Son entreprise, Maryam & Company, conçoit des expériences immersives et éducatives pour les professionnels du secteur. À travers son parcours, elle incarne une vision inclusive, précise et profondément humaine de l’industrie. Retour sur un cheminement hors du commun.

Si ton métier avait un parfum ou une texture, ce serait quoi ?

Un tissage. Quelque chose de complexe mais fluide. Mon travail, c’est d’assembler : les gens, les disciplines, les sensations. Ce n’est pas linéaire, ni figé. Il y a du lien, du rythme, du vivant.

Tu parles souvent d’"expériences éducatives immersives". Qu’est-ce que ça veut dire concrètement ?

Pour moi, l’éducation ne fonctionne que si elle touche à quelque chose d’intime. Quand je conçois une formation pour un restaurant ou une marque de vin, je pense d’abord à ce que les gens ressentent, pas à ce que je veux leur "apprendre". C’est par le jeu, par la dégustation, par l’histoire, qu’on retient. Je propose des ateliers, des outils, des mises en situation… tout ce qui permet de reconnecter le cerveau au goût, et le goût aux autres.

Quel a été le déclic pour lancer Maryam & Company ?

Le confinement, clairement. J’enseignais encore au Culinary Institute of America, et je voyais à quel point le modèle classique d’éducation avait du mal à s’adapter. Tout est devenu très vite désincarné. Alors j’ai voulu créer un espace plus agile, plus humain. Maryam & Company, c’est né de ça : l’envie de faire différemment, d’être plus proche du terrain, plus créative aussi.

Ton approche est très sensorielle, mais aussi très stratégique. Comment tu allies les deux ?

Je crois que la rigueur et la sensibilité ne sont pas opposées. Avant de travailler dans le vin, j’étais analyste dans un grand groupe de distribution. J’ai appris à structurer, à quantifier, à justifier. Ensuite, j’ai fait des vendanges, travaillé dans des caves. Ça m’a ramenée à l’intuition, à l’émotion. Aujourd’hui, je veux que mon travail ait du fond et du sens : les marques viennent me voir autant pour clarifier leur message que pour former leurs équipes sur le terrain.

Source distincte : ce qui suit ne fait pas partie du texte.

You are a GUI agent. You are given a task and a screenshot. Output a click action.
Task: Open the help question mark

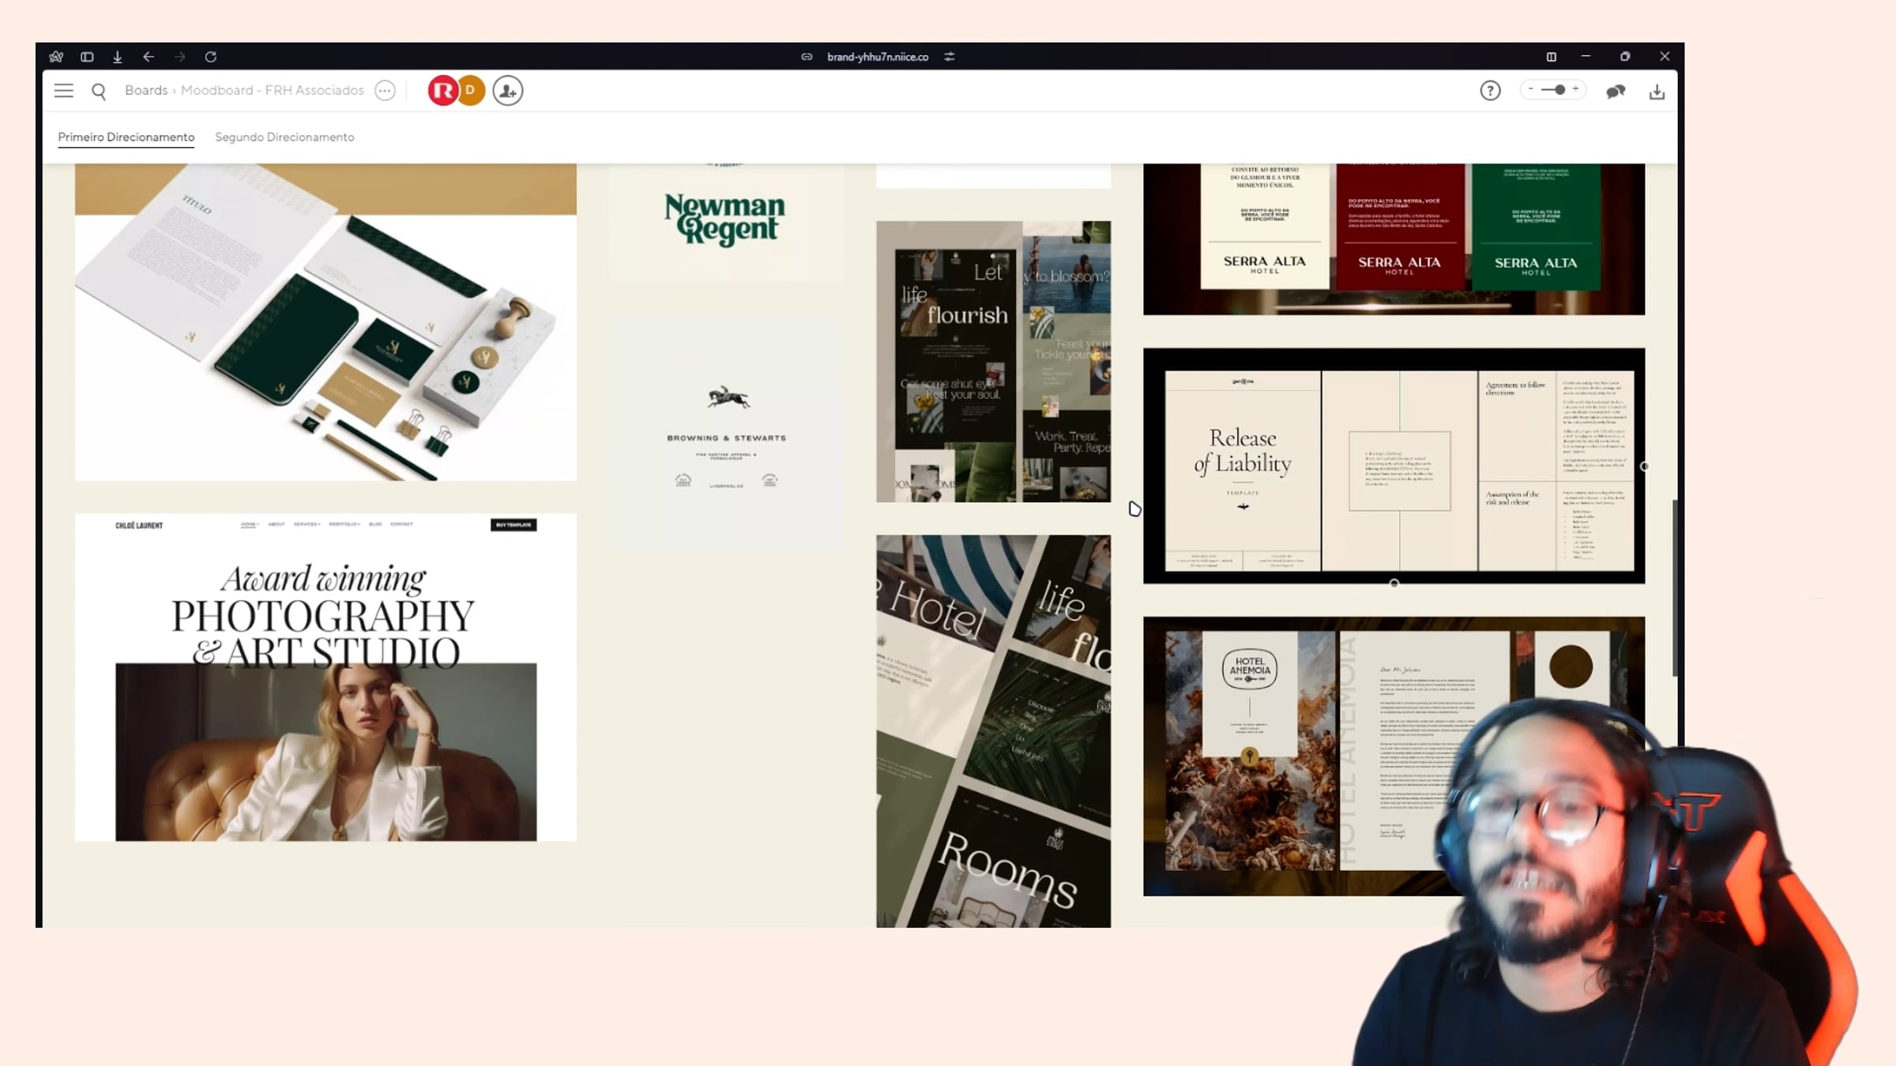pos(1490,91)
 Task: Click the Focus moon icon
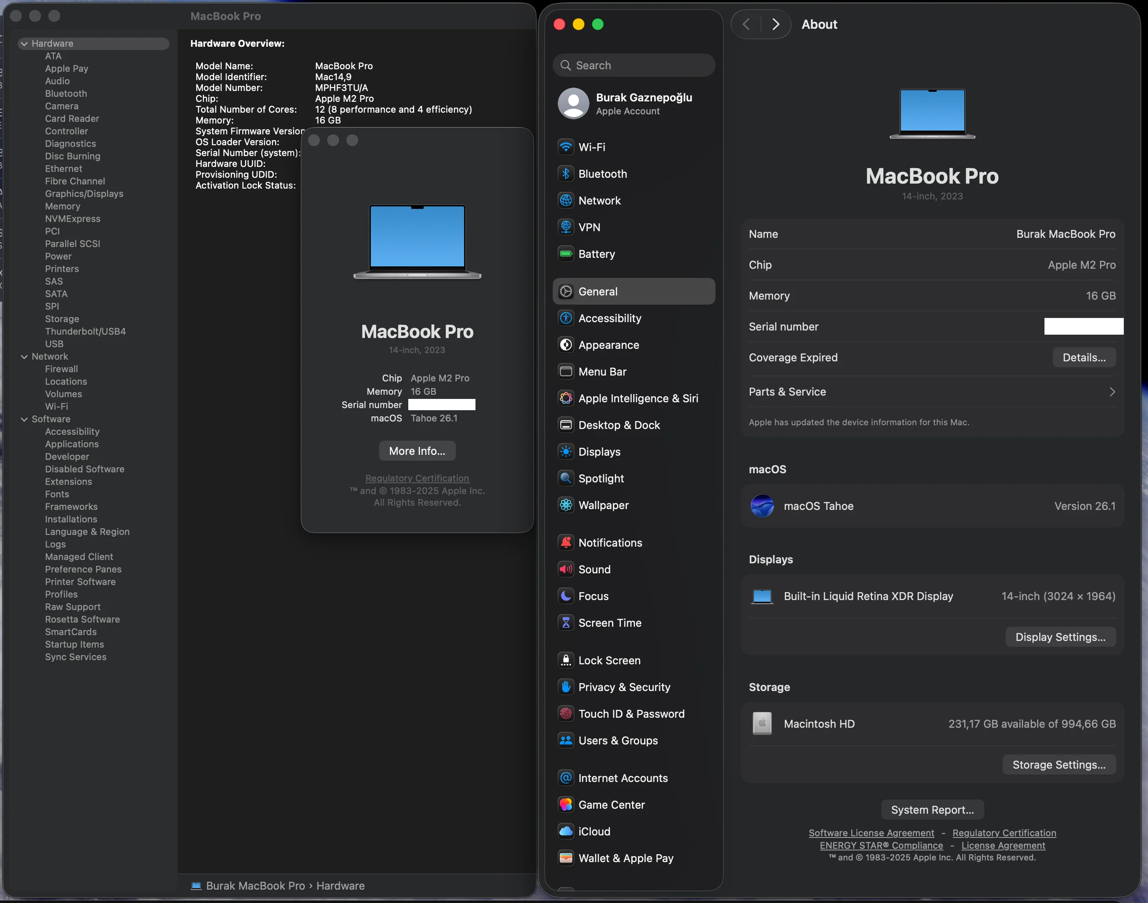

Est-ce que c’est encore difficile de faire entendre sa voix en tant que femme dans le milieu du vin ?

Oui, et non. On est de plus en plus nombreuses, et les réseaux d’entraide existent. Mais il y a encore un plafond, souvent invisible. Ce que j’observe surtout, c’est que beaucoup de femmes dans ce milieu ont appris à être ultra-préparées, à ne jamais "improviser", parce qu’on nous attend au tournant. Ça pousse à l’excellence, mais c’est épuisant aussi. On devrait pouvoir être brillantes sans avoir à tout prouver trois fois.

Tu parles aussi souvent d’inclusivité au-delà du genre. À quoi ça ressemble, concrètement, dans ton travail ?

Former des équipes qui n’ont pas toutes fait des écoles prestigieuses. Écouter les serveurs autant que les sommeliers. Traduire le langage du vin en mots simples, sans le vider de sa richesse. Je pense que l’inclusion commence par une posture : celle de la curiosité, de l’humilité, et du soin. Ce n’est pas une case à cocher, c’est un style relationnel.

Ton prochain défi ?

Grandir sans me perdre. J’aimerais embaucher 2 ou 3 personnes cette année. Mais je veux que ça reste artisanal, proche, joyeux. Et j’espère pouvoir lancer une série de workshops autour des accords mets-vins comme vecteurs d’inclusion culturelle. Le goût, c’est un langage universel. Autant s’en servir.

Et si tu devais trinquer à tout ça ?

Un blanc de Bourgogne avec de la tension, et des chips. Il faut toujours une note croustillante pour accompagner les rêves.